If you can't afford to host realistically, how about scaling down the Christmas dinner so it doesn't cost over £45, rather than asking them for money?

The problem I have with people who ask others to contribute to meals they are hosting, is that often as the guest (whether I'm family or not), I've had zero input on the actual food being served. The host has been able to choose what foods are on the table, how much of each, and there's every chance I'm not actually going to like what's being served. I don't get a say and am expected to contribute to that. It's just not how I'd choose to spend my money.

If my mum asked me for money towards Xmas dinner, I'd tell her to leave it, personally. I'd rather spend the money on having the food I wanted, the way I wanted.

That being said, I'd be likely to offer my mum money towards it, if I knew she was struggling. Either your children are a bit thoughtless in this regard, or they're completely unaware that things are tight for you.
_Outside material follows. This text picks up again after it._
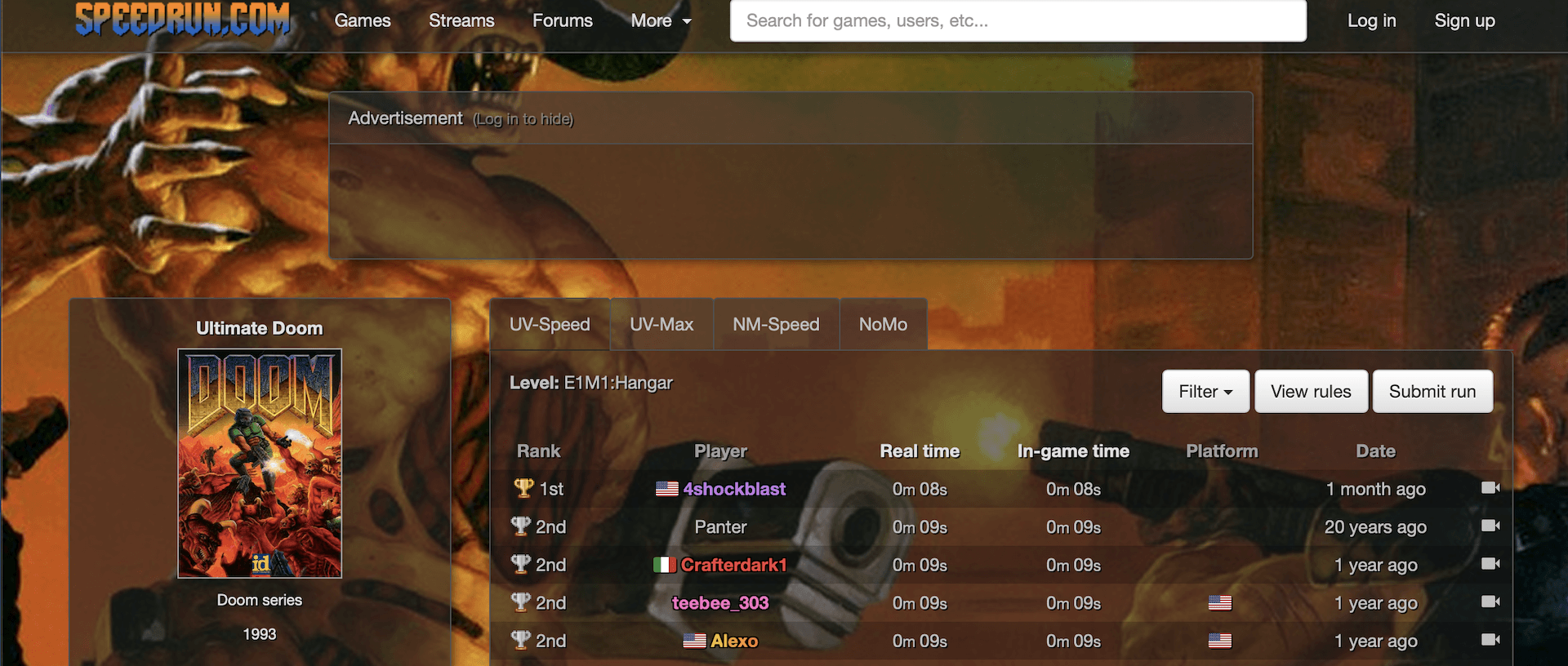
Task: Go to Speedrun.com home logo
Action: [183, 20]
I'm a bit confused though because you say things aren't that hard up, but then thinking of asking a collective £45 from them all. Are you just doing it on principle? If that's the case, YABU and that's wrong.

RosesAndHellebores · 08/12/2024 22:19

@I4gotmyname my apologies. I've read all your posts now. I can see why they can't bring the items. In the circumstances I think it's fine to ask for £15 from each. It's a small amount but will cover the treaty bits. If they weren't going to yours, they'd have to spend much more.

Happy Christmas.

PS: I think yiu sound a great mum who obviously has had a few shit hands dealt but is doing her best to make Christmas nice.

ShinyAppleDreamingOfTheSea · 08/12/2024 22:19

I totally get you that if you are catering for others it can be a lot easier to ask for a financial contribution than for others to bring random contributions to the meal.

Not entirely sure what I think about the 17 year old, whether their payments are meant to be for specific things - but otherwise I think it's fair enough.

5128gap · 08/12/2024 22:23

We've always chipped in in our family. With my parents and now with adult DC. But we're very much a from each according to their means to each according to their needs family, so the idea you have to shoulder all the costs based on your role in the family rather than what you can afford is very odd to me. If you don't want to ask OP or think they'll refuse, then maybe work out what you could afford to feed everyone, a big chilli, a buffet, chicken rather than turkey etc and give them the choice of the menu you can afford or the traditional one with all the trimmings if they can pay towards it.

crockofshite · 08/12/2024 22:25

Definitely tell / ask them to bring whatever they want to drink on the day. That will be a big bit of the budget taken care of. Maybe ask each of them to bring a food contribution? sausages, mince pies, whatever is on your menu that they could easily buy.

Thisismynewusernamedoyoulikeit · 08/12/2024 22:27

I4gotmyname · 08/12/2024 21:27

Plus all the cakes, sweets soft drinks . Snacks etc etc

Don't buy these things then. No one needs cakes, sweets and soft drinks on top of their Christmas dinner.

If your Christmas shop is as expensive as it seems, and you're short on money, make it cheaper.

As for your 17yo, the issue isn't about £15 as a one off but it's about the ongoing use of your kitchen to stock his kitchen... I don't know your life so I don't know for sure that your resentment of that is reasonable, but it sounds as if it coykd well be.

tachetastic · 08/12/2024 22:27

My DH, DCs and I live five hours from the rest of my side of the family, so we do Xmas here while they all do a joint Xmas there.

My DMum and two DSis's each pay 1/3 to the total price of their Xmas, despite the fact my DMum is nearly 90, eats barely anything and doesn't drink. On the other hand, my eldest DSis's share covers her, her DH, two DCs, a SonIL and two DGC, all of whom have hearty appetites and are heavy drinkers (the DGC aside as they are under five!). My mum called me today distraut at the bill for this one day.

Not quite the OP's situation, but my point is you have to get DCs into the mindset that after 16 it isn't your responsibility to pay for everything.